While our findings differed between males and females, where trauma-associated vACC connectivity was associated with affective and anxiety outcomes only in females, this should be interpreted with caution. In this sample, female participants experienced a greater number of traumatic events and exhibited a greater range of negative affective and anxiety symptoms compared with males, which may have led to the lack of association in males. Women are more likely than men to develop trauma-related disorders (Tolin and Foa, 2006), however, owing to effects of genetic, epigenetic, and neuroendocrine factors on stress circuitry (Tolin and Foa, 2006), and gender differences in development of affective and anxiety symptoms (Kaczkurkin et al., 2016). Further research, including among males sampled across a greater symptom range, will be necessary to elucidate gender differences in relationships between trauma exposure, reward-learning networks, and affective and anxiety symptoms.

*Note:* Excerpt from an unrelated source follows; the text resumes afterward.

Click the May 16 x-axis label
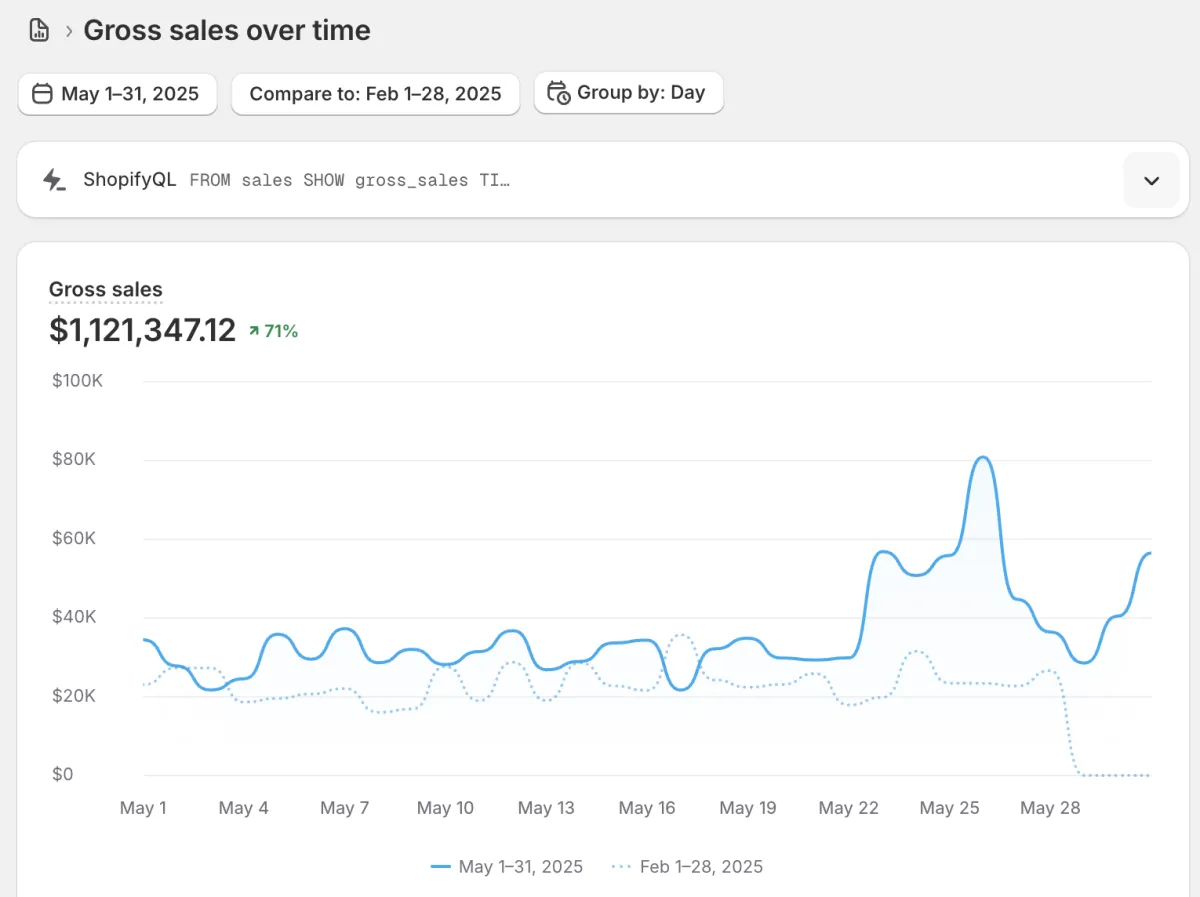 tap(647, 808)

There were limitations to the current study. The study was cross-sectional and therefore was not designed to identify neural predictors of future negative affective and anxiety symptom severity. Similarly, participants retrospectively reported trauma exposure. Prospective studies of trauma exposure in youth are challenging, but future studies should examine the impact of current trauma exposure on future worsening of negative affective and anxiety symptoms, and mechanisms underlying resilience to the development of these symptoms. Trauma exposure was quantified as the cumulative experience with types of traumatic events and/or neglect; trauma duration, age of trauma exposure, time since trauma exposure, and classes of trauma (e.g. general disaster v. crime) are also important and may be influencing the current results. Studies with larger samples, detailed trauma exposure histories, and ranges of psychopathology severity alongside neuroimaging data will be helpful in differentiating the effects of type and timing of exposure on reward-learning networks. While the study included individuals with one or more psychiatric diagnoses, the transdiagnostic approach to recruitment of healthy and distressed individuals allowed inclusion of individuals across a wide range of trauma exposure and negative affective and anxiety symptom severity, reflecting the fact that many individuals exposed to trauma exhibit negative affective features that are common to multiple diagnostic categories. Finally, while the presented activation and connectivity results do meet uncorrected statistical thresholds, the likelihood of false positives is higher than more rigorous corrected statistical thresholds; however, the large sample and strict control for potential confounding variables in the imaging analyses combined with the control for multiple comparisons during multiple linear regression analyses decrease the likelihood of type I error.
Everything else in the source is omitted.